(Saved data entries)
════════════════════

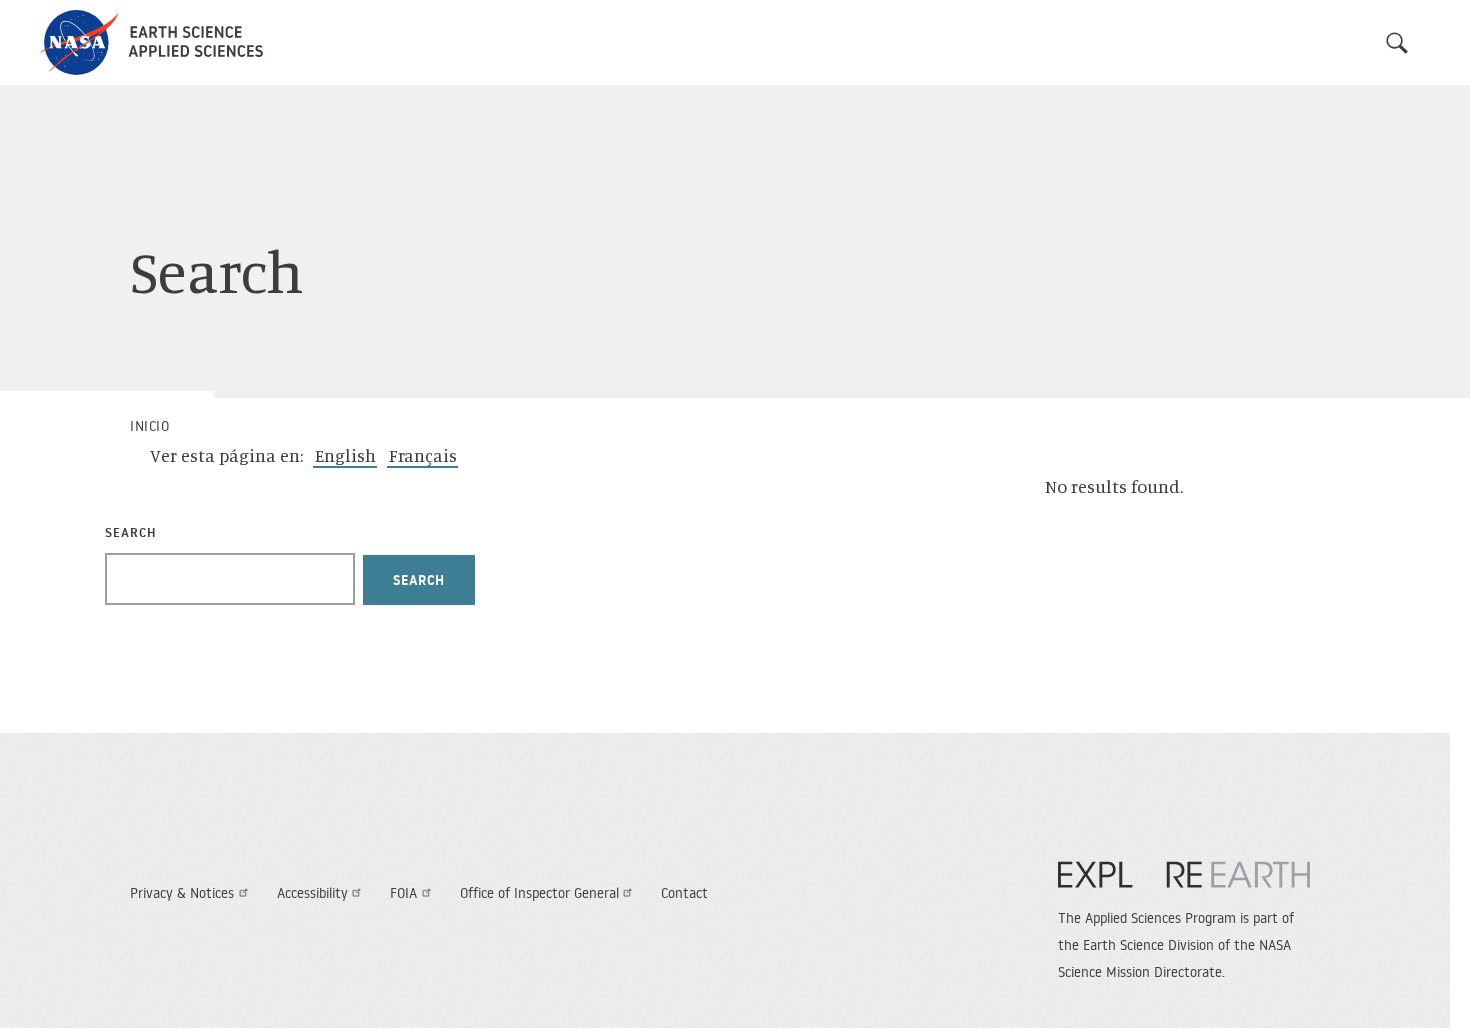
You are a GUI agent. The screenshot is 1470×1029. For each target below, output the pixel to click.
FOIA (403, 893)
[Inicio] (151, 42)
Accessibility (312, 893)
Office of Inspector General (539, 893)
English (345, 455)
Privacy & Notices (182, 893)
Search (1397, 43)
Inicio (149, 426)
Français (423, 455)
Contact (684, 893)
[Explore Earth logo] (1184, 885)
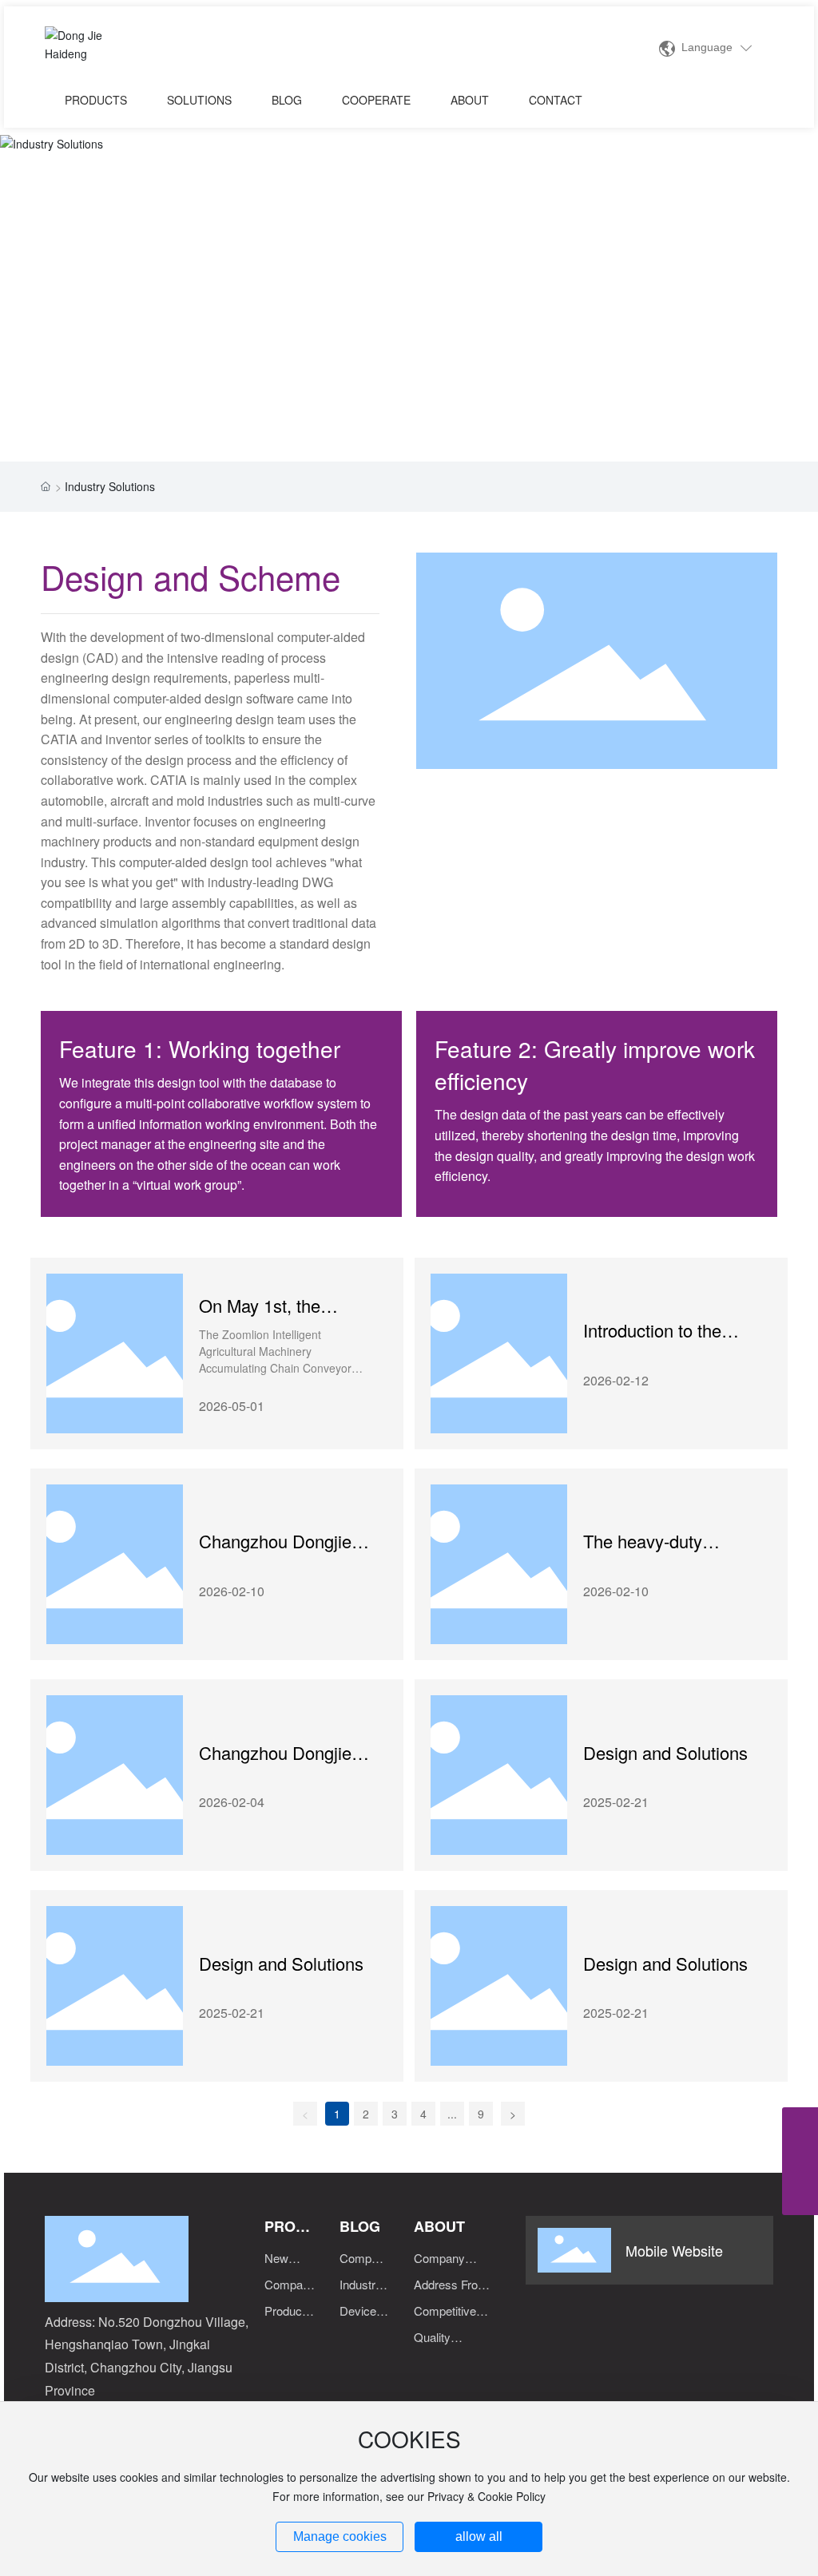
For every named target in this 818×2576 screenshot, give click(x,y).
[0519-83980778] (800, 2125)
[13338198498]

════════════════════

[What needs to be done]: Would you retype exactly the lines above, from the line with "FOIA (403, 893)" to the line with "[Explore Earth logo] (1184, 885)", with both end lines kept and nothing more?

[Exercise output]:
FOIA (403, 893)
[Inicio] (151, 42)
Accessibility (312, 893)
Office of Inspector General (539, 893)
English (345, 455)
Privacy & Notices (182, 893)
Search (1397, 43)
Inicio (149, 426)
Français (423, 455)
Contact (684, 893)
[Explore Earth logo] (1184, 885)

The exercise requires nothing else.